> How to complete this task: Output exactly the lines from the one containing "Instruction: Click the" through the final line of the entries below, both included, and skip the pictures.

[Dataset entries]
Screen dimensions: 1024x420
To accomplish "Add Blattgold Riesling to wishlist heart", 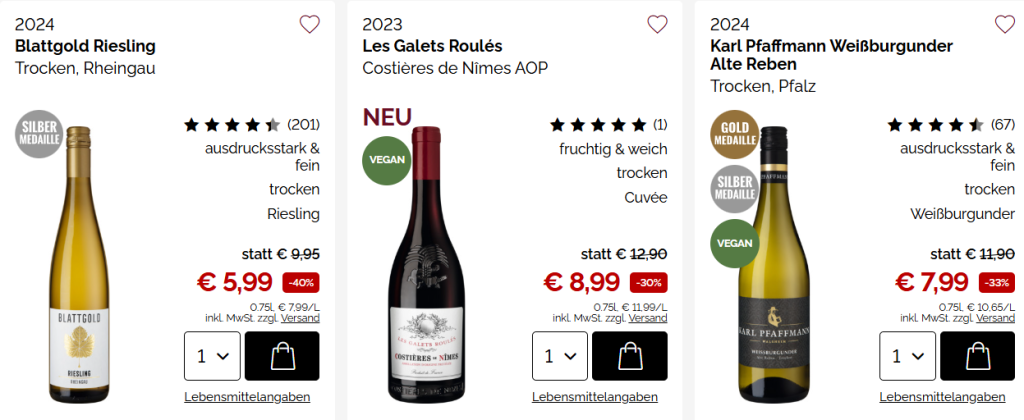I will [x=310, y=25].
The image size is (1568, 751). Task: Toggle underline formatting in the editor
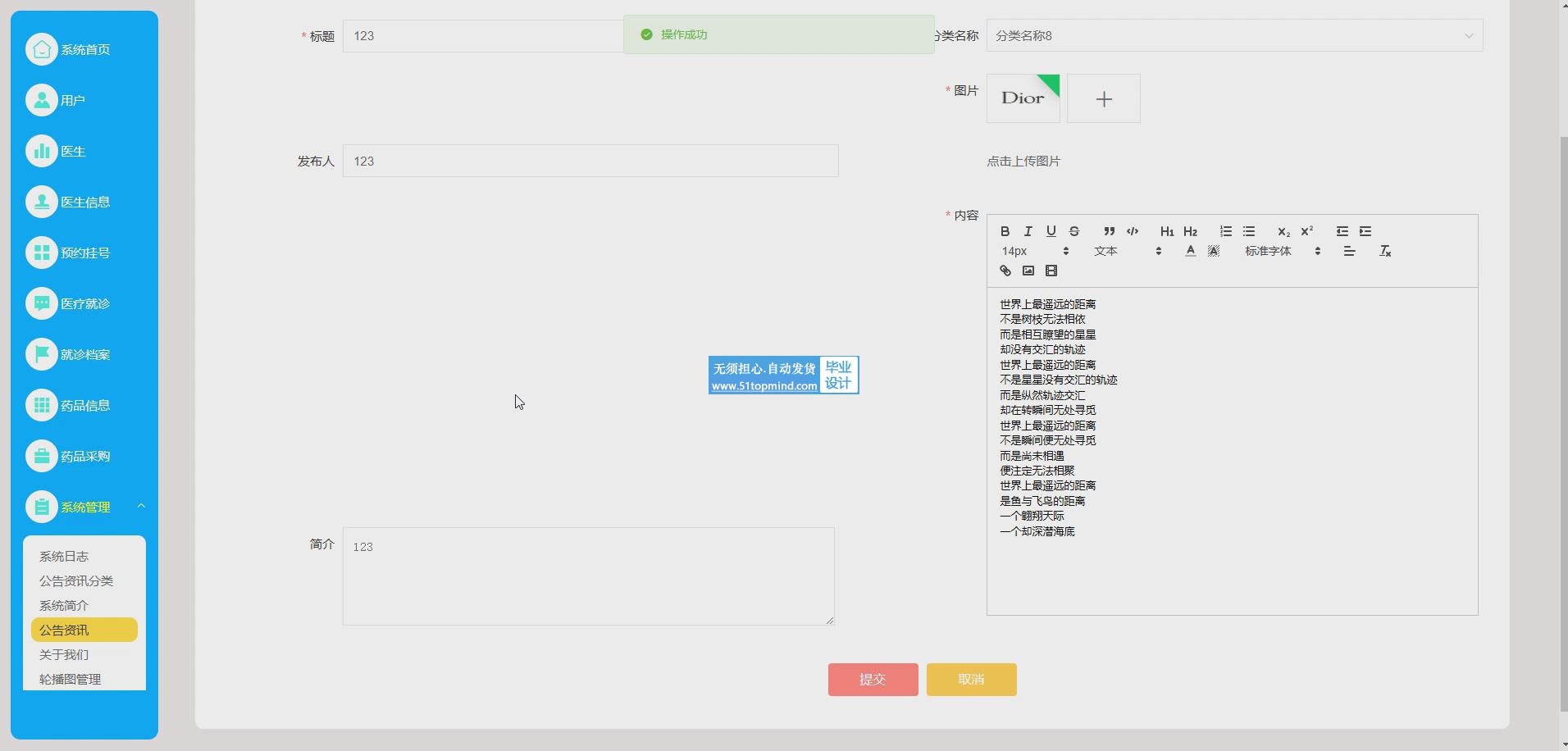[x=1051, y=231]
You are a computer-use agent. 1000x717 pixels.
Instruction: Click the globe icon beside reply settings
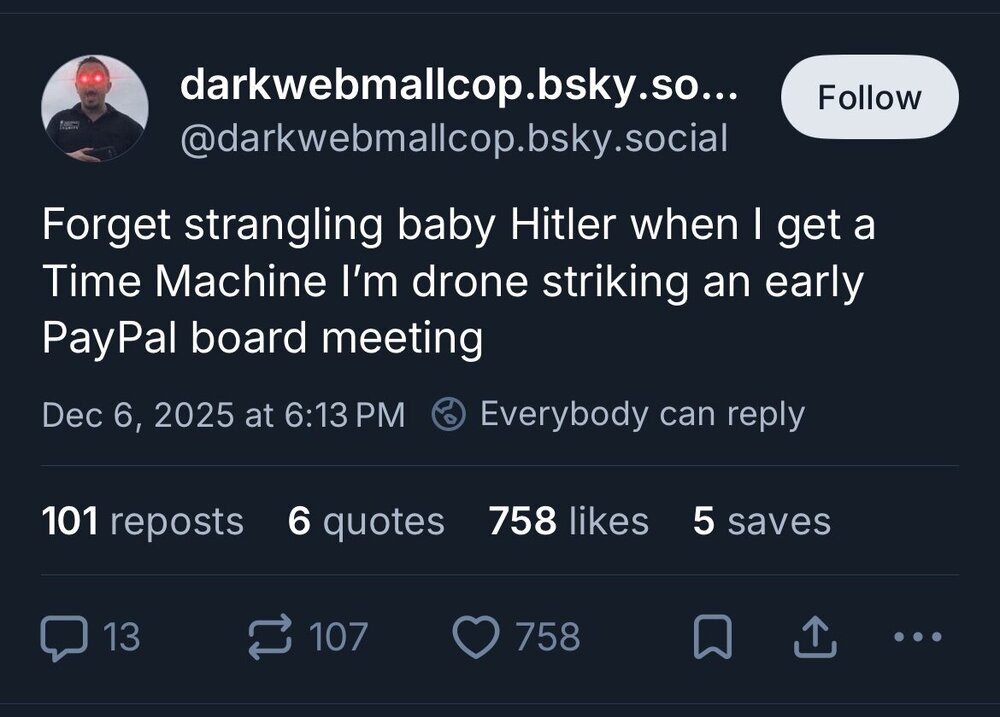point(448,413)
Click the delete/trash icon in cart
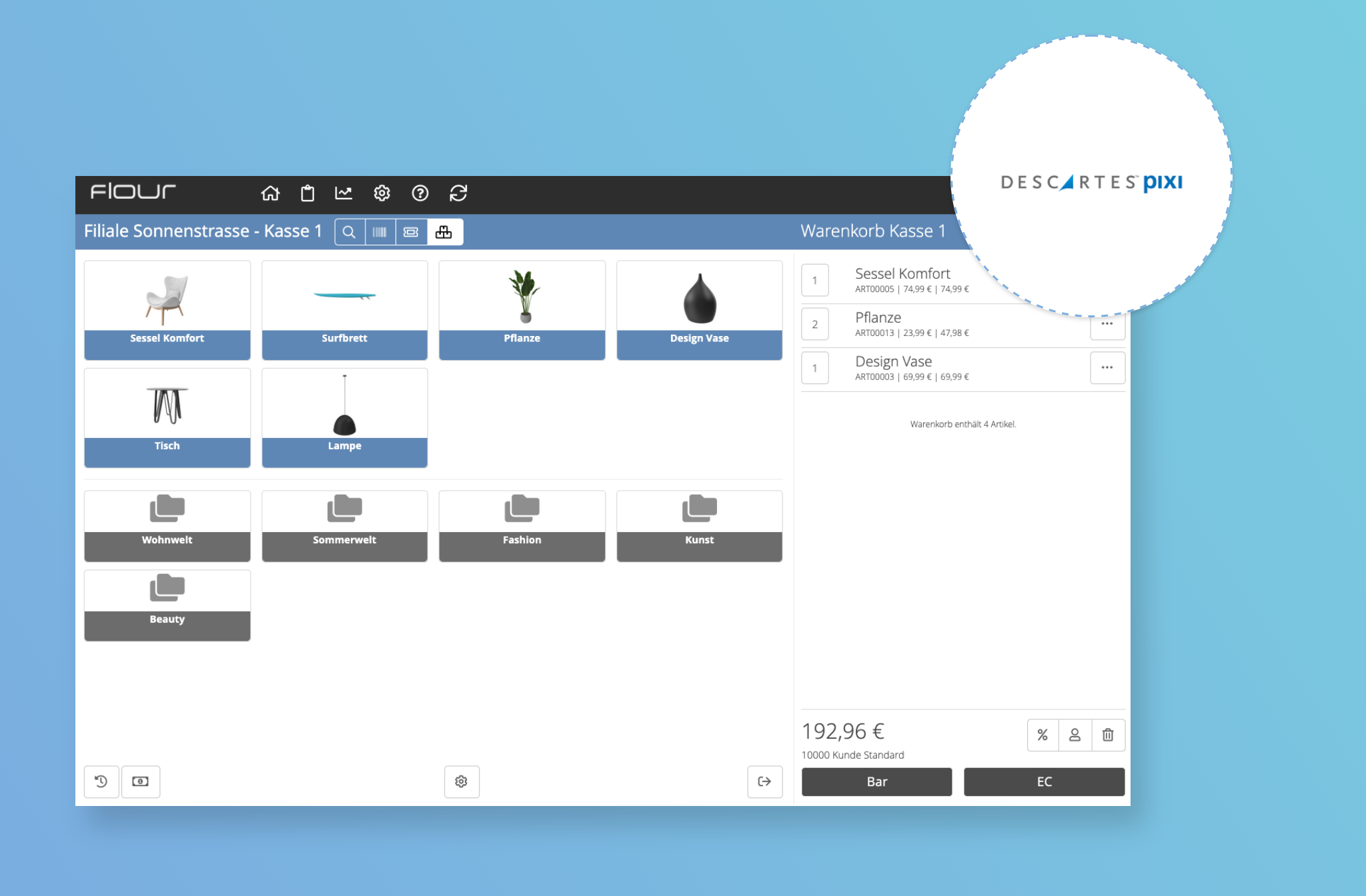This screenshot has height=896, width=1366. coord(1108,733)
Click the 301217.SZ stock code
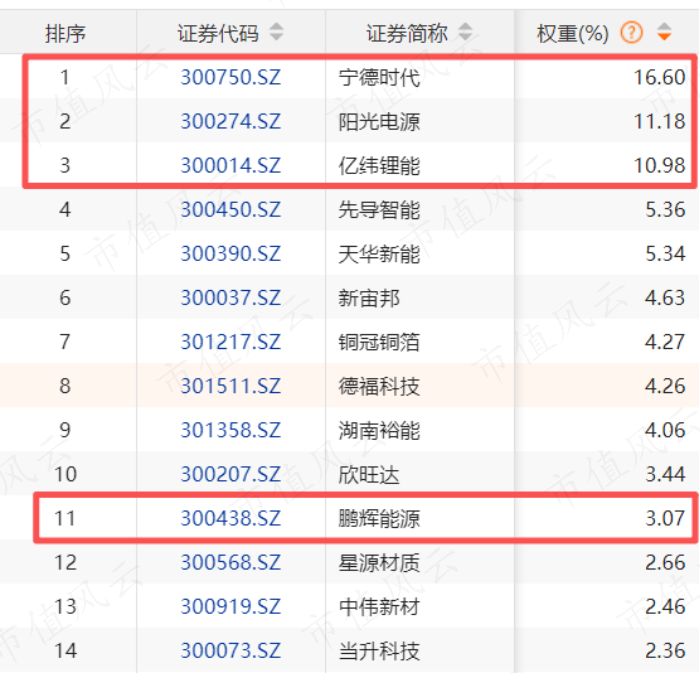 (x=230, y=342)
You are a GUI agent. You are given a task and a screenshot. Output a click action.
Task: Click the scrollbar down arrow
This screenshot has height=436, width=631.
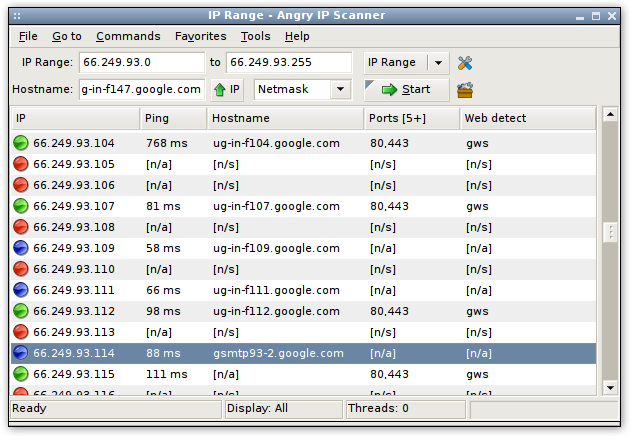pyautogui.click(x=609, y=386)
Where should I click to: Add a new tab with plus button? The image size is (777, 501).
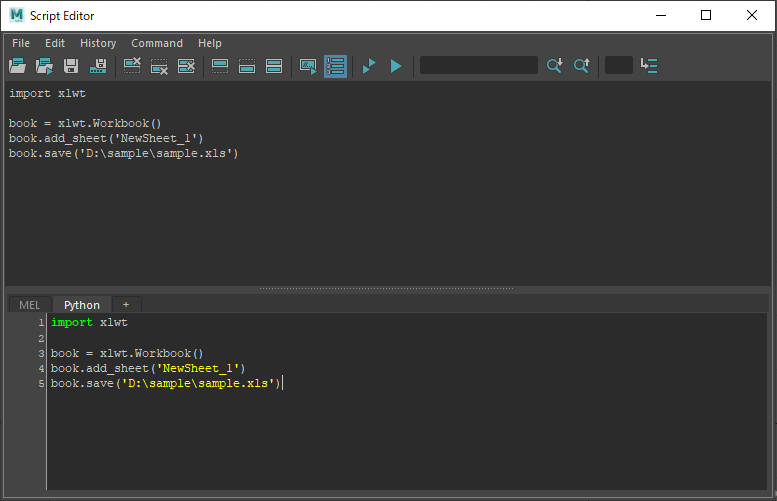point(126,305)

> Result of this task:
Instruction: Click the globe icon beside reply settings
point(448,413)
Click the delete/trash icon in cart
This screenshot has height=896, width=1366. coord(1108,733)
Click the 301217.SZ stock code
 (x=230, y=342)
You are a GUI agent. You are given a task and a screenshot. Output a click action.
Task: Click the scrollbar down arrow
This screenshot has height=436, width=631.
pyautogui.click(x=609, y=386)
Where should I click to: Add a new tab with plus button? The image size is (777, 501).
point(126,305)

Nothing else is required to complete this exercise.